* Description of the task
Reproduce each of the rows below word for word, leaving out nothing and changing nothing.

Materials provided START

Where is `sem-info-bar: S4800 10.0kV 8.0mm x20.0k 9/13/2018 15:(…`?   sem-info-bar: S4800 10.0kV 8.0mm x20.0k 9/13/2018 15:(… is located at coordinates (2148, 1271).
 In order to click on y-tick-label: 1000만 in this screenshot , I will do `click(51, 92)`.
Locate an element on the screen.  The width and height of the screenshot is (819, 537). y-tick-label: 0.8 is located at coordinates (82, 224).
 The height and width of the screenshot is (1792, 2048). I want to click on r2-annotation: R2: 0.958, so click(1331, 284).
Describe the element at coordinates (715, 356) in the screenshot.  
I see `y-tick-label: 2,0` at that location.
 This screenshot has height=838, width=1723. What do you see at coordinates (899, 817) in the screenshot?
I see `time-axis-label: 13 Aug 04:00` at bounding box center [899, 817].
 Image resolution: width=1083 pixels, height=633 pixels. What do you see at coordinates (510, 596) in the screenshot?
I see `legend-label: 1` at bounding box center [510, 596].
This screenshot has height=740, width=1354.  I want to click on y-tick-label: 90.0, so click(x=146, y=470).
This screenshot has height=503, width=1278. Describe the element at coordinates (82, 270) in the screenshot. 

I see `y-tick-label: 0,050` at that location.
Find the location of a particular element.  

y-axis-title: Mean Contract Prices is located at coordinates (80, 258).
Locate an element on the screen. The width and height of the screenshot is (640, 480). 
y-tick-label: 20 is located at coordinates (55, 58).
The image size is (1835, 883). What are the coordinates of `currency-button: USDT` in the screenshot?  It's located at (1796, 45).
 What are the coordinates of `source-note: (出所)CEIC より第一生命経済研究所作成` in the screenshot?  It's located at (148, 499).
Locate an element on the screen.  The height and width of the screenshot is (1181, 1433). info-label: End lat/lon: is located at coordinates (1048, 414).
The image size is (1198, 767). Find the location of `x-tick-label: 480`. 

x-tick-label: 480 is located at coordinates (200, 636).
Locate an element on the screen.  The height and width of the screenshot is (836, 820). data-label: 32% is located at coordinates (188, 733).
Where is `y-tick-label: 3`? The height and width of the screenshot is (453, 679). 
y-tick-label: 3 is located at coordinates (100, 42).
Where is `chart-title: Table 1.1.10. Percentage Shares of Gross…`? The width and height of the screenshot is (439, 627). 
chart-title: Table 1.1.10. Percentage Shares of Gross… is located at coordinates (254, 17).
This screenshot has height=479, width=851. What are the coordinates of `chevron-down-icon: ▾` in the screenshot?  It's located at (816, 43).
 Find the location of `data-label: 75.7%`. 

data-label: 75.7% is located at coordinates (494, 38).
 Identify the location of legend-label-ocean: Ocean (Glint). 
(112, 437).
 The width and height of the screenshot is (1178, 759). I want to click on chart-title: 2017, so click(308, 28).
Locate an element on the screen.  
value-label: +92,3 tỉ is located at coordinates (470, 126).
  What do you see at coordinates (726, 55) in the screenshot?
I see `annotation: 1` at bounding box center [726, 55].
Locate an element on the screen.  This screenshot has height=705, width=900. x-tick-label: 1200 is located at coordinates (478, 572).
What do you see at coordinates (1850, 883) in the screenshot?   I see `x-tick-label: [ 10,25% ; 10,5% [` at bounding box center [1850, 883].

Materials provided END

* Reply
Where is `sem-info-bar: S4800 10.0kV 8.0mm x20.0k 9/13/2018 15:(…`?   sem-info-bar: S4800 10.0kV 8.0mm x20.0k 9/13/2018 15:(… is located at coordinates (2148, 1271).
 In order to click on y-tick-label: 1000만 in this screenshot , I will do `click(51, 92)`.
Locate an element on the screen.  The width and height of the screenshot is (819, 537). y-tick-label: 0.8 is located at coordinates (82, 224).
 The height and width of the screenshot is (1792, 2048). I want to click on r2-annotation: R2: 0.958, so click(1331, 284).
Describe the element at coordinates (715, 356) in the screenshot.  
I see `y-tick-label: 2,0` at that location.
 This screenshot has height=838, width=1723. What do you see at coordinates (899, 817) in the screenshot?
I see `time-axis-label: 13 Aug 04:00` at bounding box center [899, 817].
 Image resolution: width=1083 pixels, height=633 pixels. What do you see at coordinates (510, 596) in the screenshot?
I see `legend-label: 1` at bounding box center [510, 596].
This screenshot has height=740, width=1354.  I want to click on y-tick-label: 90.0, so click(x=146, y=470).
This screenshot has height=503, width=1278. Describe the element at coordinates (82, 270) in the screenshot. 

I see `y-tick-label: 0,050` at that location.
Find the location of a particular element.  

y-axis-title: Mean Contract Prices is located at coordinates (80, 258).
Locate an element on the screen. The width and height of the screenshot is (640, 480). 
y-tick-label: 20 is located at coordinates (55, 58).
The image size is (1835, 883). What are the coordinates of `currency-button: USDT` in the screenshot?  It's located at (1796, 45).
 What are the coordinates of `source-note: (出所)CEIC より第一生命経済研究所作成` in the screenshot?  It's located at (148, 499).
Locate an element on the screen.  The height and width of the screenshot is (1181, 1433). info-label: End lat/lon: is located at coordinates (1048, 414).
The image size is (1198, 767). Find the location of `x-tick-label: 480`. 

x-tick-label: 480 is located at coordinates (200, 636).
Locate an element on the screen.  The height and width of the screenshot is (836, 820). data-label: 32% is located at coordinates (188, 733).
Where is `y-tick-label: 3`? The height and width of the screenshot is (453, 679). 
y-tick-label: 3 is located at coordinates (100, 42).
Where is `chart-title: Table 1.1.10. Percentage Shares of Gross…`? The width and height of the screenshot is (439, 627). 
chart-title: Table 1.1.10. Percentage Shares of Gross… is located at coordinates (254, 17).
This screenshot has height=479, width=851. What are the coordinates of `chevron-down-icon: ▾` in the screenshot?  It's located at (816, 43).
 Find the location of `data-label: 75.7%`. 

data-label: 75.7% is located at coordinates (494, 38).
 Identify the location of legend-label-ocean: Ocean (Glint). 
(112, 437).
 The width and height of the screenshot is (1178, 759). I want to click on chart-title: 2017, so click(308, 28).
Locate an element on the screen.  
value-label: +92,3 tỉ is located at coordinates (470, 126).
  What do you see at coordinates (726, 55) in the screenshot?
I see `annotation: 1` at bounding box center [726, 55].
Locate an element on the screen.  This screenshot has height=705, width=900. x-tick-label: 1200 is located at coordinates (478, 572).
What do you see at coordinates (1850, 883) in the screenshot?   I see `x-tick-label: [ 10,25% ; 10,5% [` at bounding box center [1850, 883].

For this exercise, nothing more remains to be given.